Technology/Medicine/Science: the announcement of laptop batteries that last 8 hours; the announcement of a dietary cure for cancer; a ban against SUVs that have unreasonably high gas consumption; announcement of a national program to give all high school and junior high school students free laptops (Mac or PC, their choice); Microsoft deciding to accellerate the development of Longhorn by going open source; pharmaceutical corporations deciding to make aids treatment drugs freely available to the third world ...

Economic/Corporate: Corporations taking economic responsibility for past and president misconduct: Dow Chemical and Union Carbide offering sizeable economic compensation to families in Bhopal, India; Japanese companies involved in exploitation of Amazon forests deciding to establish a national park instead; Enron’s former CEO taking full responsibility and making amends by donating 99% of his personal assets to recompensate workers who lost pension funds etc.; Chase Manhattan spearheading a successful effort to impose a modest voluntary fee of 0,05% on all internationa currency transfers, purchases and sales -- with the money to be used for international development.
Mr Bush doing an astonishing turnaround, deciding to appoint the socially aware Bono as head of the World Bank, rather than Paul Wolfowitz.

Political: Robert Mugabe resigning as president of Zimbabwe; Mr Putin apologising for the assassination of Chechen leader Aslan Maskhadov and deciding to negotiate for a peaceful settlement; Israel withdrawing totally from the West Bank and Gaza and moving its security wall to the internationally recognized border; major Jewish and Palestinian editors announcing the launch of a joint newspaper to be published with the same contents in both a Hebrew and Arabic edition; Hamas announcing that henceforth it will restrain its activities to the improvement of Palestinian society; OPEC countries establishing an international fund to rapidly build Palestinian infrastructure, educational institutions etc.;
the military leadership resigning en masse in Myanmar, and Aung Saan Su Kyi; the IRA and the various Ulster Protestant equivalents making a joint announcement to dissolve themselves; a joint statement by the world’s 10 largest arms exporters announcing that they will no longer export weapons; an announcement by ant-personnel landmine producers that they will stop production -- and cover medical treatment of all civilians harmed in the last 15 yearsK; Mr Bush withdrawing his Social Security reform, and instead announcing his support for national public health insurance; and at the same time increasing the minimum wage by 50% ...

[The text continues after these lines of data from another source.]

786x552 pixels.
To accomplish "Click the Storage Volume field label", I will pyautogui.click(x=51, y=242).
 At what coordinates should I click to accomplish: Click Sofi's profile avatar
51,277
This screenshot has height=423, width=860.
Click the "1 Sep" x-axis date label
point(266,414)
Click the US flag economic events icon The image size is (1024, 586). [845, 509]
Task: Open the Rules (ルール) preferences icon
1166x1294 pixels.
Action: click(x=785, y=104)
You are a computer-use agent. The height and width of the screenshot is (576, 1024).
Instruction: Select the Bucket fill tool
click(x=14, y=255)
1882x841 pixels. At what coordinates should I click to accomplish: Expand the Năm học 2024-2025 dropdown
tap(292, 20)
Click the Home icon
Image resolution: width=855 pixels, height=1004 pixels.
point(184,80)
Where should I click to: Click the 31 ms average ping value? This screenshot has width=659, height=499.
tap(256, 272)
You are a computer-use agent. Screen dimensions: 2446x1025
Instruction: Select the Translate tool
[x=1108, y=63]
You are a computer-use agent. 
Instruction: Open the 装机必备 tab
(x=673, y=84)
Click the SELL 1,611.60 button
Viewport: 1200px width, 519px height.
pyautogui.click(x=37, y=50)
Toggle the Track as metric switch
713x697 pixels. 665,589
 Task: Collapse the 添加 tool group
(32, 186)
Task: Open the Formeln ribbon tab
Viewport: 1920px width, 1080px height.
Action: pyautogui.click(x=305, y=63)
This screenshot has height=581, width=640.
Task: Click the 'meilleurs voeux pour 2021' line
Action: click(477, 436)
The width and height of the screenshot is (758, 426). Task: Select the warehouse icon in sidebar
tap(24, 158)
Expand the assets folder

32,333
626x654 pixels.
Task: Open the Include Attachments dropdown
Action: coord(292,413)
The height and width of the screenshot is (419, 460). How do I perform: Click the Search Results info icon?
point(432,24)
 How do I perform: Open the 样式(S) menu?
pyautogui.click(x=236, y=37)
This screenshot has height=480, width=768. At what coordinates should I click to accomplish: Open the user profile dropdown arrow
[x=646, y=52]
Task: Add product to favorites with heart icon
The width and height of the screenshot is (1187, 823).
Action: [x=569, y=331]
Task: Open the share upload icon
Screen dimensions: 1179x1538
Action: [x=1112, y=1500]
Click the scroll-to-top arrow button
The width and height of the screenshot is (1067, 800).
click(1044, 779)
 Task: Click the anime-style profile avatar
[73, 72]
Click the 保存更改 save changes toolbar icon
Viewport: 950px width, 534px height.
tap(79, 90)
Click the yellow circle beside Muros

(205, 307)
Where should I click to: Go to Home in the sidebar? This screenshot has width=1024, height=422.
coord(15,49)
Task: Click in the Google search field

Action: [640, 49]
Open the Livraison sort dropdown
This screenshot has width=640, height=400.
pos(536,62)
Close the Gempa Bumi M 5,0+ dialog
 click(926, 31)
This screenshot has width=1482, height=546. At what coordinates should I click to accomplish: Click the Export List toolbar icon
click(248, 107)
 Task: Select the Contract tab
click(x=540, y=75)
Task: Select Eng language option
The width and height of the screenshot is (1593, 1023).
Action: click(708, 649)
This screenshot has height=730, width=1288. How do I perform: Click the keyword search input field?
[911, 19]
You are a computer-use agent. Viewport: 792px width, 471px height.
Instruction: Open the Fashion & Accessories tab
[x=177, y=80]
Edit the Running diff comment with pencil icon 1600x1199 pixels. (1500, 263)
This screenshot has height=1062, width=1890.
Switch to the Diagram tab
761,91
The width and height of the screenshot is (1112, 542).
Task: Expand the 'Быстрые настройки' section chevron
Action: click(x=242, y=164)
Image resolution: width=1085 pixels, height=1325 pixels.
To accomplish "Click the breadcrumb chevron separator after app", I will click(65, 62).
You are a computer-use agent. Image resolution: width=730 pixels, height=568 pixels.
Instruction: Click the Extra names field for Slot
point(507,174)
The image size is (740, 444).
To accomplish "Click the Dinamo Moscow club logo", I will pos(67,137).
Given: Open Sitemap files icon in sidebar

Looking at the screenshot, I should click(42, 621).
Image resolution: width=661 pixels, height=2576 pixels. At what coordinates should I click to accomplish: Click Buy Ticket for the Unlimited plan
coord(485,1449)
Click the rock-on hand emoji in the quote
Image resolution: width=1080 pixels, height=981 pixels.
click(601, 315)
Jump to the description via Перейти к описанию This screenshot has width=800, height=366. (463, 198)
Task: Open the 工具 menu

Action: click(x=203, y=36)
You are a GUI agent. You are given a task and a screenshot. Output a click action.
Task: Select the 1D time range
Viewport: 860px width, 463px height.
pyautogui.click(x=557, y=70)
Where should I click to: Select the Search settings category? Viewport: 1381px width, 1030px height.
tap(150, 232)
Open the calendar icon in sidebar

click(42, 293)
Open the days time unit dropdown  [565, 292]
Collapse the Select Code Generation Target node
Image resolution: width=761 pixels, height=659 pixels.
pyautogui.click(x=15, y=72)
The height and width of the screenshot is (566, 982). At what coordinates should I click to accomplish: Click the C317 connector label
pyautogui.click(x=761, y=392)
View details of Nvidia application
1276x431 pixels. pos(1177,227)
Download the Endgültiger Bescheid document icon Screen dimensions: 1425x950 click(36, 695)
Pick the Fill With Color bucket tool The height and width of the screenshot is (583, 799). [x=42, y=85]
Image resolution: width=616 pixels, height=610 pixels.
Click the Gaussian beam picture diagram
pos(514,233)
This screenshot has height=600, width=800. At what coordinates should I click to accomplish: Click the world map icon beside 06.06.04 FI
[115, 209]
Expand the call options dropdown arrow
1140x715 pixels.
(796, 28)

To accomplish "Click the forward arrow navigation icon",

I can think of no better way for an editor to take the limelight and contribute to a positive public debate -- nationally and internationally. It would guaranteed make waves!

Imagine it! A complete issue of the New York Times, or even The San Jose Mercury News.

Perhaps slightly off topic, but it’s a beatuiful thought. :)


Sincerely,
ArcticStones
Bergen, Norway

cameranerd74
03-28-2005, 09:24 AM
My plan is to boot Pear PC on a few people's machines and tell them I upgraded them to a Mac (current Windows users).

Now that's funny!! :p

fat elvis
03-28-2005, 05:02 PM
I plan on replacing every mouse ball in my vicinity with those beef balls that come with pho...oh yeah, I just put in my two weeks notice here.